Among winter’s wonderful sights are the birds which spend their winter holidays in the UK. 

The exotic-looking waxwing is a bird to look out for this month. They breed in northern forests and are more usually found in Scandinavia and northern Russia, but small numbers visit the UK every winter, with flocks crossing the North Sea in a quest for berries – their favourite food. 

This winter large numbers of waxwings have made the crossing in what is termed an “irruption”. The birds are first seen on the east coast before moving farther inland. Birdwatchers report they’ve seen waxwings gorging on berries in Farnham and East Horsley recently, so it’s possible they’ll be spotted in the Woking area too.

Waxwings prefer rowan and hawthorn berries, but can be enticed with hung-up apples. 

They are about the size of a starling, but their punk-rocker crest makes them really stand out. They are reddish-brown with a black throat, a small black mask round the eyes, yellow and white in the wings and a yellow-tipped tail. It’s said they were named waxwings because the tips of their feathers look as though they’ve been dipped in sealing wax.

They can be spotted individually or in flocks on bushes full of berries. They’re not fussy where they feed, even in busy car parks and gardens. 

The redwing is another winter visitor to look out for. It is in the thrush family, but has distinctive orangey-red patches under its wings. Elsewhere they are dark brown above and white below, with a black-streaked breast. It has a distinctive face too, with a white eyebrow stripe and dark brown cheeks.

Redwings are common visitors to the UK each winter, coming mainly from Iceland and Scandinavia to enjoy the feast of seasonal berries in the UK’s hedgerows, gardens and parks.

Over the winters I’ve often seen large groups of these distinctive birds on broad grassy areas alongside footpaths near my Goldsworth Park, Woking, home. They seem to be oblivious to human passers-by as they busily gorge on berries or explore the turf for wriggly feasts.

The numbers of redwings in any year depends on food availability in their northern breeding territories during the spring and summer. In autumn, redwings gather along the Scandinavian coast at dusk before launching off on their 500-mile overnight flight across the North Sea to the UK. 

Another winter thrush to look for is the fieldfare – the largest thrush seen in the UK and distinguished from others by its grey head and yellow bill.
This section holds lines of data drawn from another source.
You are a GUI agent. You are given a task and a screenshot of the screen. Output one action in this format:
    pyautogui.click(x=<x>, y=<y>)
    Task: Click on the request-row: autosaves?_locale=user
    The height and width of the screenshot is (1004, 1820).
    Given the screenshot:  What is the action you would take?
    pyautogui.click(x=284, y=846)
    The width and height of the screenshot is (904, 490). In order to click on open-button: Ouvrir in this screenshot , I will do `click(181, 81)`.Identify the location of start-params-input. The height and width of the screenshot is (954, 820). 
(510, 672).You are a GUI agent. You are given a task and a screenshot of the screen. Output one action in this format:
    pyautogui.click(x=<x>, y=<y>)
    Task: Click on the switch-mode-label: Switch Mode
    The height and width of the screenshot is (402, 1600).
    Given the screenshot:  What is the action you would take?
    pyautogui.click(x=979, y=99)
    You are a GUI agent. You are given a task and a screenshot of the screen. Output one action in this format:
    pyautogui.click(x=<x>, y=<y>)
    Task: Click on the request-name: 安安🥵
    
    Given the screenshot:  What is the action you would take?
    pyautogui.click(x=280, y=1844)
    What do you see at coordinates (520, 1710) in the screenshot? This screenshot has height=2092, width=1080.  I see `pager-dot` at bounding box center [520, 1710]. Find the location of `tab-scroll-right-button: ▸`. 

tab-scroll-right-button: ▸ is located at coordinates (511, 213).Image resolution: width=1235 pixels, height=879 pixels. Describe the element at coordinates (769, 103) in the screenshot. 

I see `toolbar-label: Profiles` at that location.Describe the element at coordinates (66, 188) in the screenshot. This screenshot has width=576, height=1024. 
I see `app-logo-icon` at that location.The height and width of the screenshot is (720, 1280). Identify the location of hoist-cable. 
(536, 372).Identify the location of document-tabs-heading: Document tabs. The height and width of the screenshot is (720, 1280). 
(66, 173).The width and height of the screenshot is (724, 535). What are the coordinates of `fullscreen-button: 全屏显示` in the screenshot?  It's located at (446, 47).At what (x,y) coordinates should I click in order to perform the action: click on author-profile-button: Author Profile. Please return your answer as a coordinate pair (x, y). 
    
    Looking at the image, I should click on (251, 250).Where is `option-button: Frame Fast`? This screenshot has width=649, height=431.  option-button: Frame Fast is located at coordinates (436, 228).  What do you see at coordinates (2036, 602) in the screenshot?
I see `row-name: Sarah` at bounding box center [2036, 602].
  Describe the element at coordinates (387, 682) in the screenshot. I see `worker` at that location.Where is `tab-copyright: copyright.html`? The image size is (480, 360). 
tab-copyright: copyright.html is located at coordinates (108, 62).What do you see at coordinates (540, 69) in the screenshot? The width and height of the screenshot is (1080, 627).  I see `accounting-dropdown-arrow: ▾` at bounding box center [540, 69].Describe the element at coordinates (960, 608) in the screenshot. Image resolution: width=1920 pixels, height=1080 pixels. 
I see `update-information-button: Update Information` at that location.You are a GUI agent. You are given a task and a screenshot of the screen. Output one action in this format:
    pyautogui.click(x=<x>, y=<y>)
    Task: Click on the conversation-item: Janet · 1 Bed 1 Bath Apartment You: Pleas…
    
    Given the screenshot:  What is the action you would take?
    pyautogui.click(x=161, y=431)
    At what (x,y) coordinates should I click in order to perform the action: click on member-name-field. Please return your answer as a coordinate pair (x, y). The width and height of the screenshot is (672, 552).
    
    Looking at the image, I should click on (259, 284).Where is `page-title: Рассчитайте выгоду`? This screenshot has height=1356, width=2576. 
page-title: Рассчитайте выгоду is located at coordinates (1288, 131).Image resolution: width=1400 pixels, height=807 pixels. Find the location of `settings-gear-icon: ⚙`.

They stand very upright and move forward with purposeful hops. They are very social, spending the winter in flocks of anything up to several hundred strong.

Like redwings, these birds are come to the UK seeking food and shelter in our warmer climate. They arrive from Scandinavia, Russia and Eastern Europe to spend the winter here. 

If you spot any of these attractive winter visitors, take a moment to observe them while they’re here because, when spring arrives, they’ll leave us to return to their northern breeding grounds.